Minimally Invasive Reconstruction of the Medial Collateral Ligament of the Knee

Mohamed I Abulsoud 1, Ehab A Elzahed 1, Mohamed Moawad 1, Faisal Hassan Zayed 1, Mohamed Abdelaal 1, Mohamed Abdel Aziz Hassan 1, Mohammed Elmarghany 1, Ahmed Elgeushy 1, Amr A Fouad 1, Mostafa Abonnour 2
PMCID: PMC9295589  PMID: 35928903

Abstract

Background:

This study describes a minimally invasive technique for the reconstruction of the medial collateral ligament (MCL) and posterior oblique ligament (POL) through minimal incisions on the tibial and femoral sides of the ligament using the modified Bosworth technique.

Methods:

This study included 19 consecutive patients who presented with chronic grade III injury; the mean age was 29.6 years (standard deviation ± 7.5 years, range 19–43 years), and five patients (26.3%) had no associated injuries.

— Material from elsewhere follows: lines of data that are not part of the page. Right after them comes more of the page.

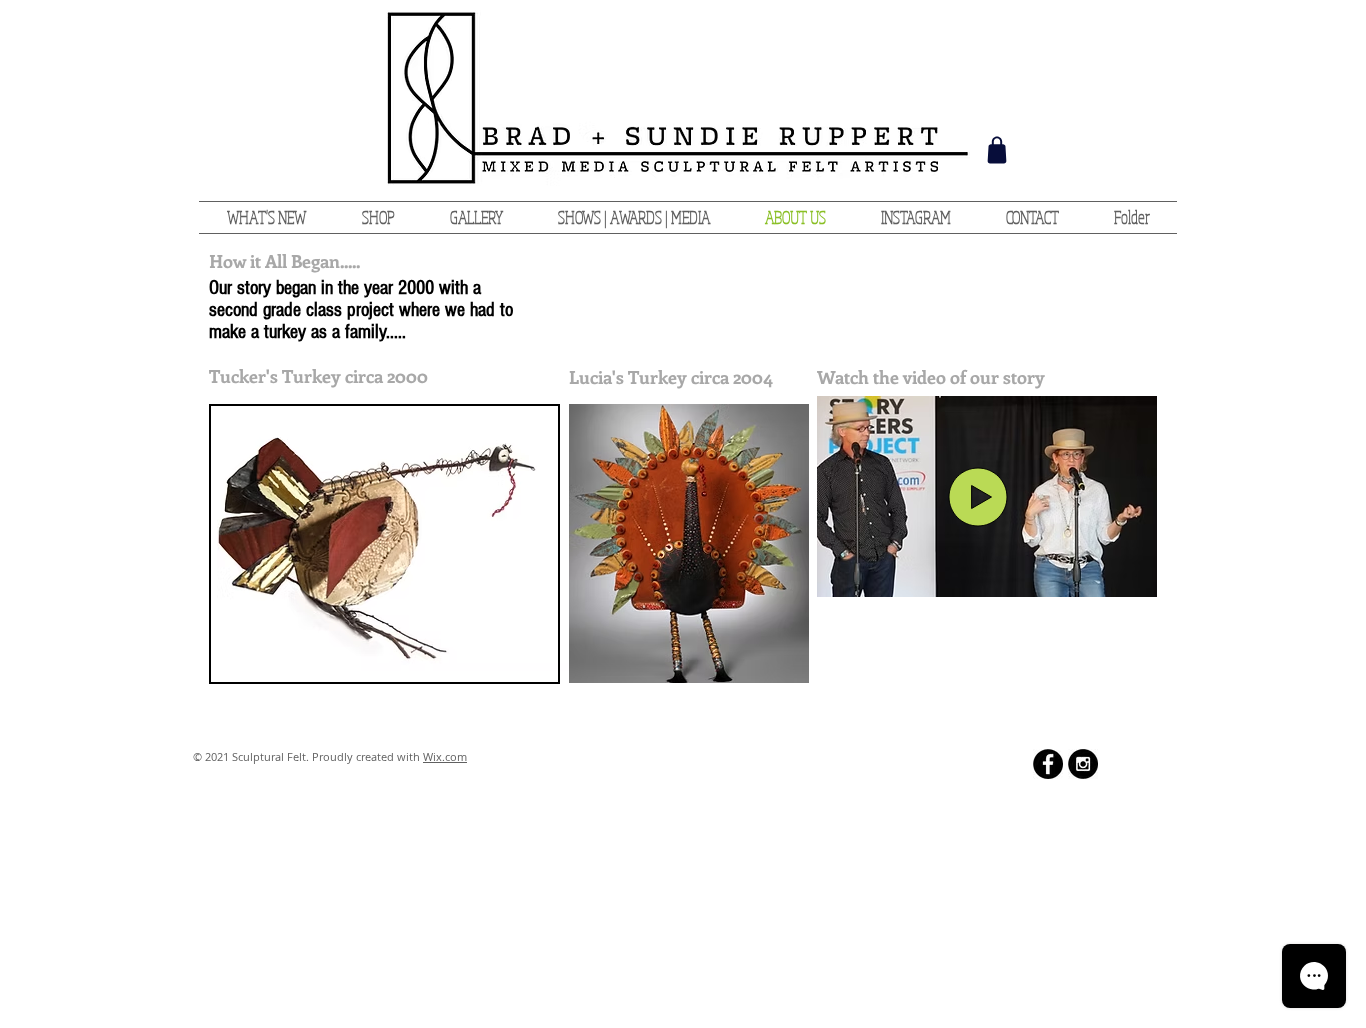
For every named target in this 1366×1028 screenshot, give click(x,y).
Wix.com (445, 756)
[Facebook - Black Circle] (1048, 764)
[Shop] (997, 150)
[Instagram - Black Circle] (1083, 764)
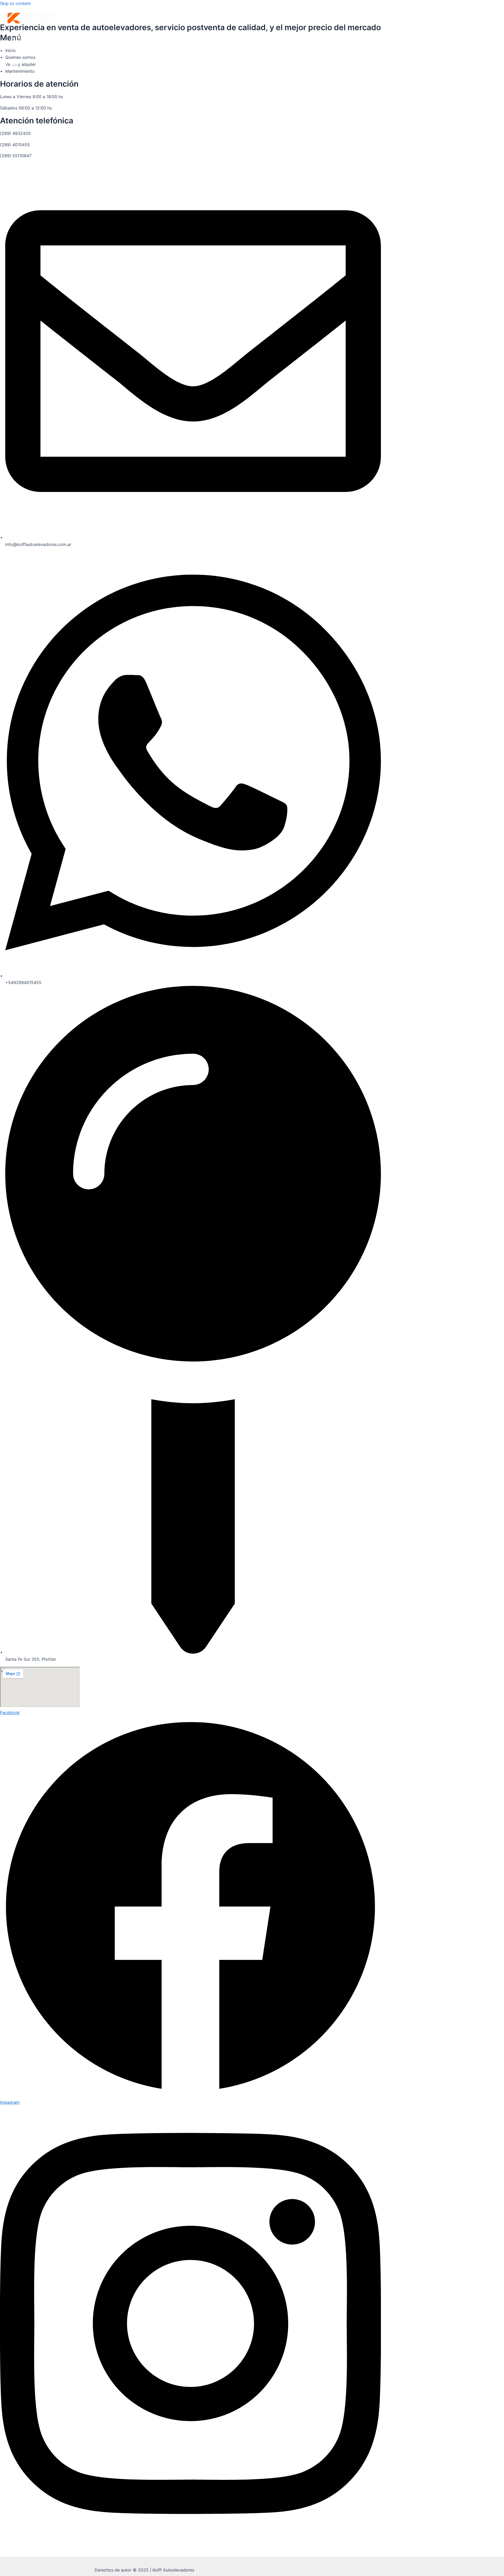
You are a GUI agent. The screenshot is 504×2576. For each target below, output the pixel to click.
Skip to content (15, 3)
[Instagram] (13, 68)
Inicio (17, 38)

Ten patients (52.6%) had associated anterior cruciate ligament (ACL) injury and four patients (21.1%) had associated posterior cruciate ligament (PCL) injury. All patients were assessed 18 months postoperatively regarding functional outcome using the Lysholm score and medial joint space opening.

Results:

There was a statistically significant improvement in the patient functional outcome as the Lysholm score improved from 55.39 ± 6.9 to 89.42 ± 6.4 at 18 months postoperatively. (P< 0.001). At the end of the follow-up, 16 cases had grade 1 medial laxity, 3 cases with grade II laxity, and no patients with grade III medial laxity.

Conclusion:

Minimally invasive MCL reconstruction with modified Bosworth technique gives very good results regarding the functional outcome and residual medial laxity of the knee.

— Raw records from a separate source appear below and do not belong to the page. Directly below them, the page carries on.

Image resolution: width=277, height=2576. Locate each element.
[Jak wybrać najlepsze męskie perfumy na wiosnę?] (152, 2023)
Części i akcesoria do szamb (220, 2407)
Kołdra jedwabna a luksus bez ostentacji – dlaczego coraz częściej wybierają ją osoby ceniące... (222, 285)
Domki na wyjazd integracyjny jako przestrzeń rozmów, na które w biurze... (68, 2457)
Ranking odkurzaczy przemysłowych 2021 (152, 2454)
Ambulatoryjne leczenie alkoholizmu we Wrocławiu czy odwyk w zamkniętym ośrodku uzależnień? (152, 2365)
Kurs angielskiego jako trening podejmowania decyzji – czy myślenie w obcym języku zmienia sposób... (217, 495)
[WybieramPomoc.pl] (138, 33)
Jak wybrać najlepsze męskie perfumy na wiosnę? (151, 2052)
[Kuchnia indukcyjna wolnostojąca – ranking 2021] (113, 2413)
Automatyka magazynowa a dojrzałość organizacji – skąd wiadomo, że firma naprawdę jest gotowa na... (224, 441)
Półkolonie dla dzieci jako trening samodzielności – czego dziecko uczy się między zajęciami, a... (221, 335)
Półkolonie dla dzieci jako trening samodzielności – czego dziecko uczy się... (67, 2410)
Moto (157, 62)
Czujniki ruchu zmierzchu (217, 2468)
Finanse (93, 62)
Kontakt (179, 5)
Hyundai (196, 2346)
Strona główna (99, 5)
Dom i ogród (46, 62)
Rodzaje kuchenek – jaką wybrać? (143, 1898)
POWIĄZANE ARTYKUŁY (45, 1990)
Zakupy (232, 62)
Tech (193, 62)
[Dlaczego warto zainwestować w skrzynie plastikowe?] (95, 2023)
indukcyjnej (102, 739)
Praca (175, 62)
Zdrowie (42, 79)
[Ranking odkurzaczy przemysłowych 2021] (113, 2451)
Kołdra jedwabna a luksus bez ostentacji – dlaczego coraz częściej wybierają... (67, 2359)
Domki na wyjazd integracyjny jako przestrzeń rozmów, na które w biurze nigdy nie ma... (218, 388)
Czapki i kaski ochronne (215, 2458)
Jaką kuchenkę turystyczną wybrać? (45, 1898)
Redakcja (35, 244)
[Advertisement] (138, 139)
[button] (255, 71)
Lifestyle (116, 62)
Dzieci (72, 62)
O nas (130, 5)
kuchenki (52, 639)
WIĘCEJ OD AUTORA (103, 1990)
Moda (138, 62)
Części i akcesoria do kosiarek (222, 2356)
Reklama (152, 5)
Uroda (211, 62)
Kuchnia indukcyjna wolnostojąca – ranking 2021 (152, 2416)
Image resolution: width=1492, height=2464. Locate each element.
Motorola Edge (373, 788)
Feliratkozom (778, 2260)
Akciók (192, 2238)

Key Words: nee, edial collateral ligament, inimally invasive techniques, osterior oblique ligament, econstruction

Introduction

The medial collateral ligament (MCL) injury is the most common injury to the knee accounting for about 40% of knee injuries (1). The incidence of MCL injuries is 0.24/1000, with a 2:1 male to female ratio (2). In athletes, the incidence increases to 7.3/1000 population (3). The main medial static stabilizers of the knee are the superficial MCL, deep MCL, and posterior oblique ligament (POL) (4).

The MCL lies in the second layer in the medial aspect of the knee, the femoral attachment lies 1-mm proximal and 37 mm posterior to the medial femoral epicondyle, the distal bony attachment is located just anterior to the posteromedial crest of the tibia 42–71 mm from the tibial joint line. The superficial MCL is the main medial static stabilizer of the knee all over the range of motion (4-6).

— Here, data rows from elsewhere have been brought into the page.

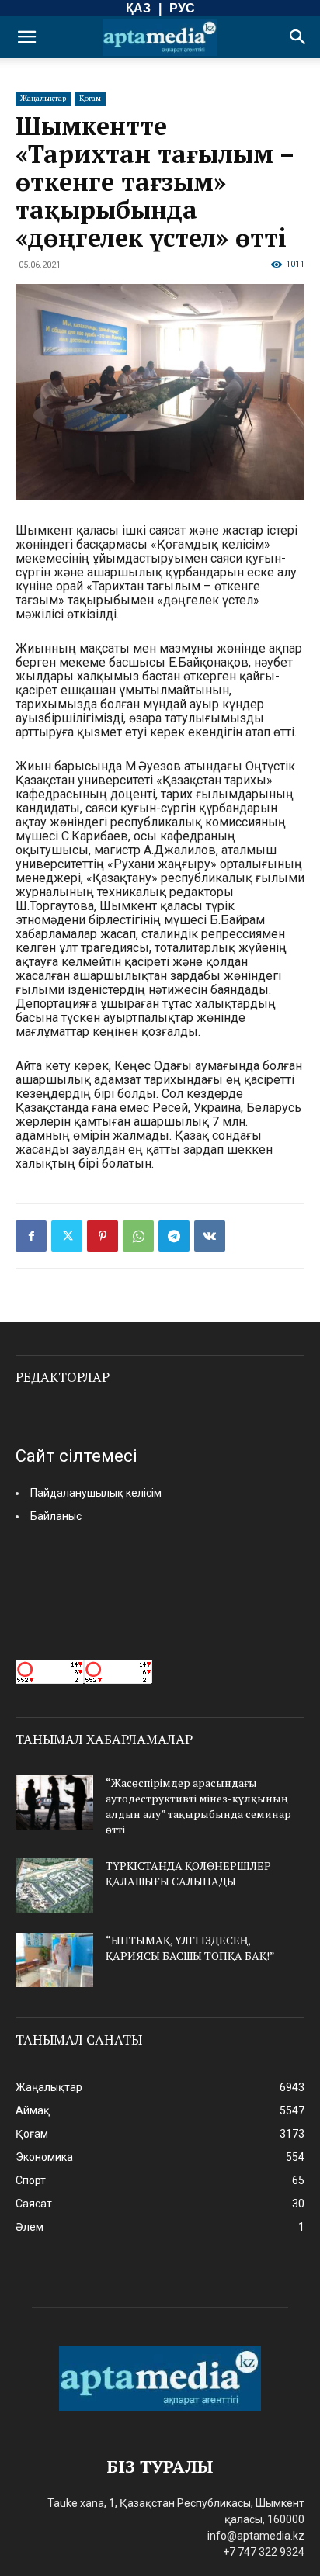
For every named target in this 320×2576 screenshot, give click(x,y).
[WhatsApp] (138, 1236)
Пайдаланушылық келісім (96, 1493)
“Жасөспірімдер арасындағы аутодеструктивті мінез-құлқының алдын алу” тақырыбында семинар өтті (198, 1806)
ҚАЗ (138, 8)
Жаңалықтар (43, 98)
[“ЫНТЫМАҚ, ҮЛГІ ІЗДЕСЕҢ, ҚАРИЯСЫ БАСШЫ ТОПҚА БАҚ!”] (54, 1960)
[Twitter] (66, 1236)
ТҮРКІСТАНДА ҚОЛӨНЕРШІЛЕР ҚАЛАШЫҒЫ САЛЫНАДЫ (188, 1873)
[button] (26, 37)
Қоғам (90, 98)
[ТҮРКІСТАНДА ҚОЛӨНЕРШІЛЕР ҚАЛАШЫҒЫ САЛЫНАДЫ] (54, 1885)
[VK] (209, 1236)
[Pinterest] (102, 1236)
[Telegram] (174, 1236)
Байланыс (56, 1516)
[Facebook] (31, 1236)
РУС (182, 8)
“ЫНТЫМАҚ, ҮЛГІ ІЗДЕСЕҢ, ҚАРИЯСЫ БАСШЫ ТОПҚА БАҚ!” (190, 1948)
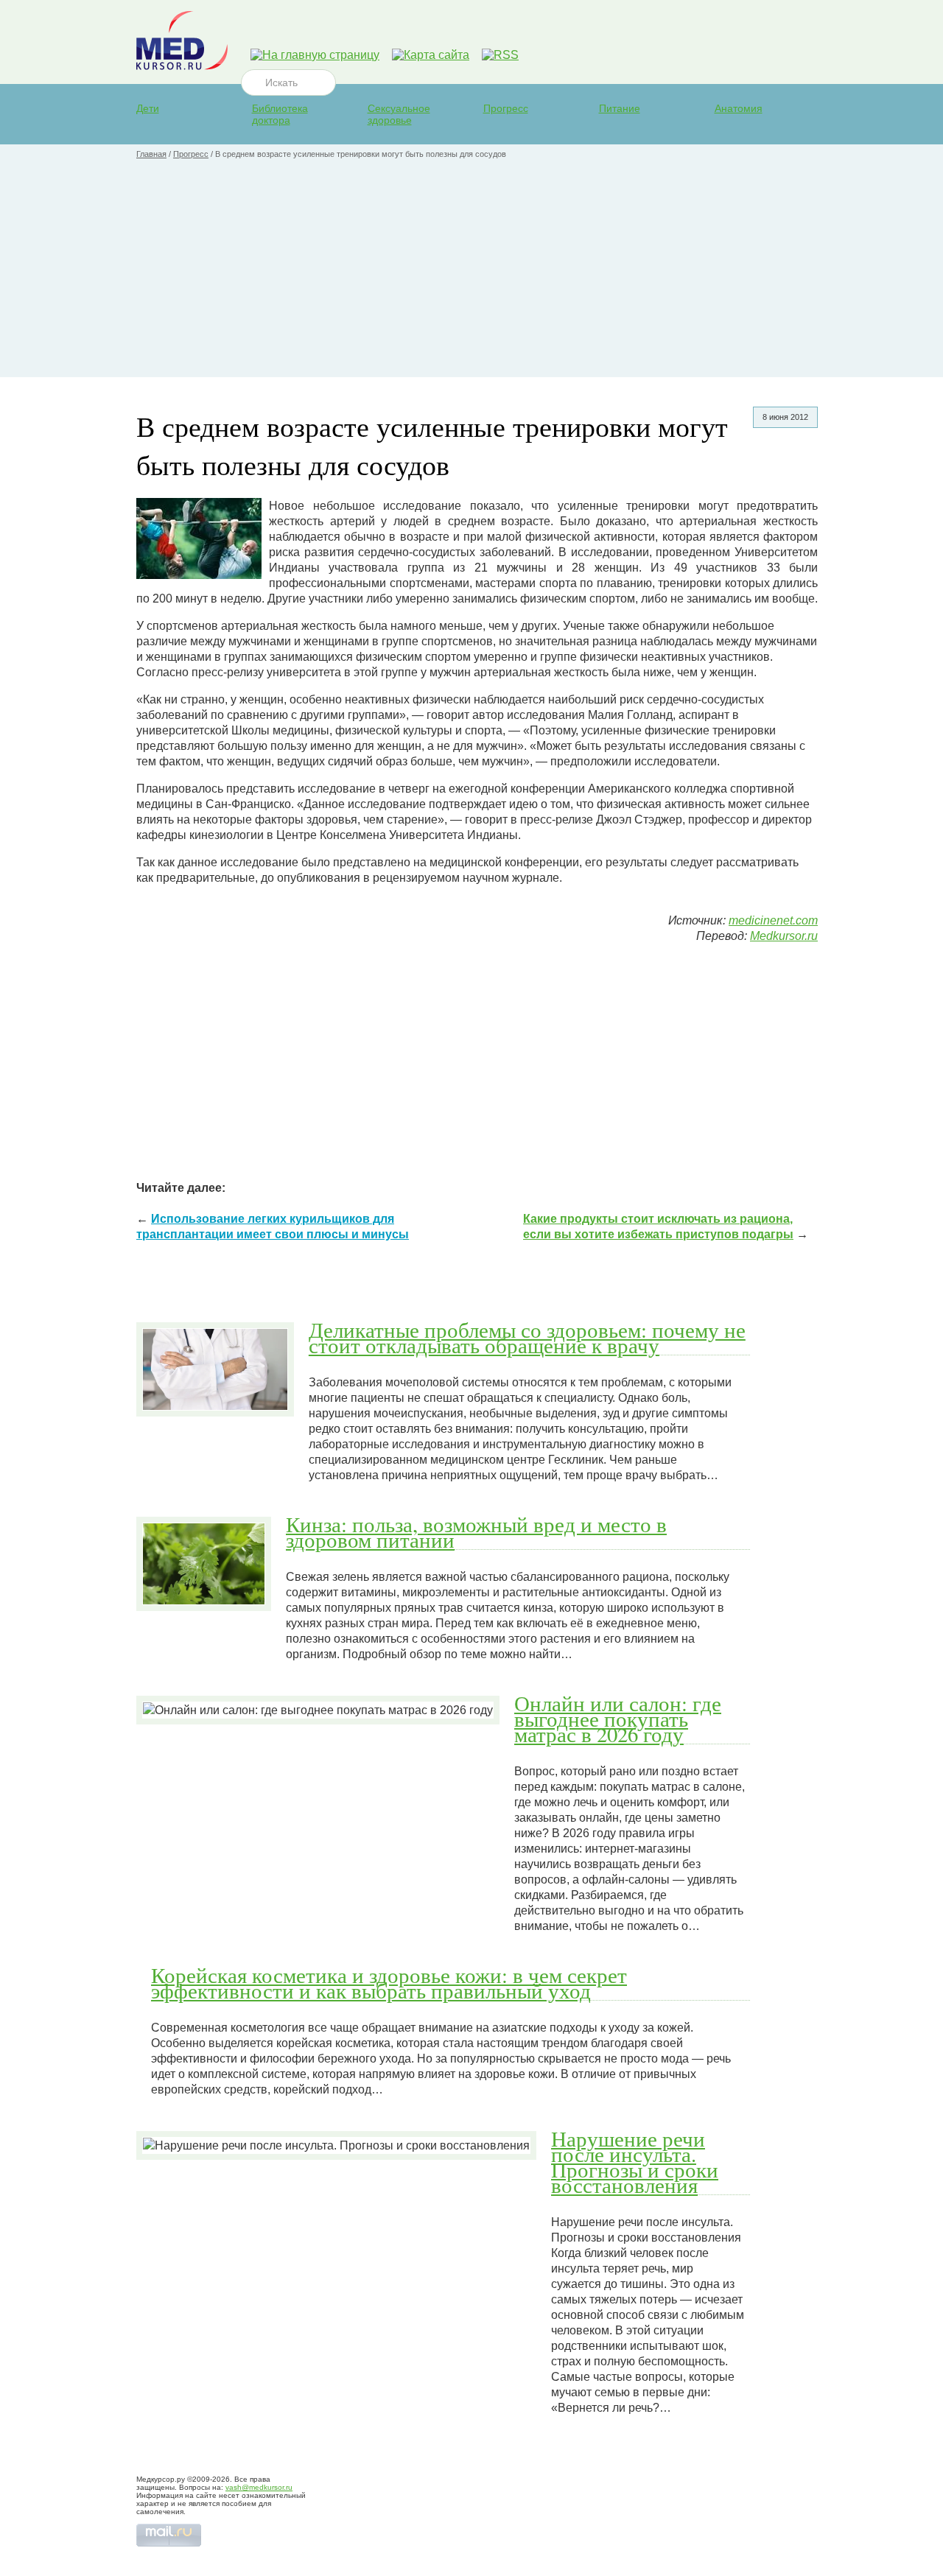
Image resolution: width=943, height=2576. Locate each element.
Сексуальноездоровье (399, 114)
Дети (147, 108)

The deep MCL is a thickening of the joint capsule. It consists of two distinct components: the meniscofemoral ligament is distal and deep to the femoral attachment of the superficial MCL approximately 6-mm distal and 5-mm posterior to the medial epicondyle; the meniscotibial portion, which is shorter and thicker, attaches just distal to the edge of the articular surface of the medial tibial plateau (5,6).

The femoral attachment of the POL extends from the posterosuperior aspect of superficial attachment of MCL to the gastrocnemius tubercle and is divided into three components, superficial, capsular, and most importantly, the central arm (5-7). The central arm arises from the main tendon of the semimembranosus, directly attached to the posterior joint capsule and posterior meniscus, and blends its attachment on the tibia 5-mm below the tibial plateau (5,8). The POL is a valgus stabilizer when the knee is extended and has a role in maintaining rotational stability of the knee, especially in PCL-deficient knees (9).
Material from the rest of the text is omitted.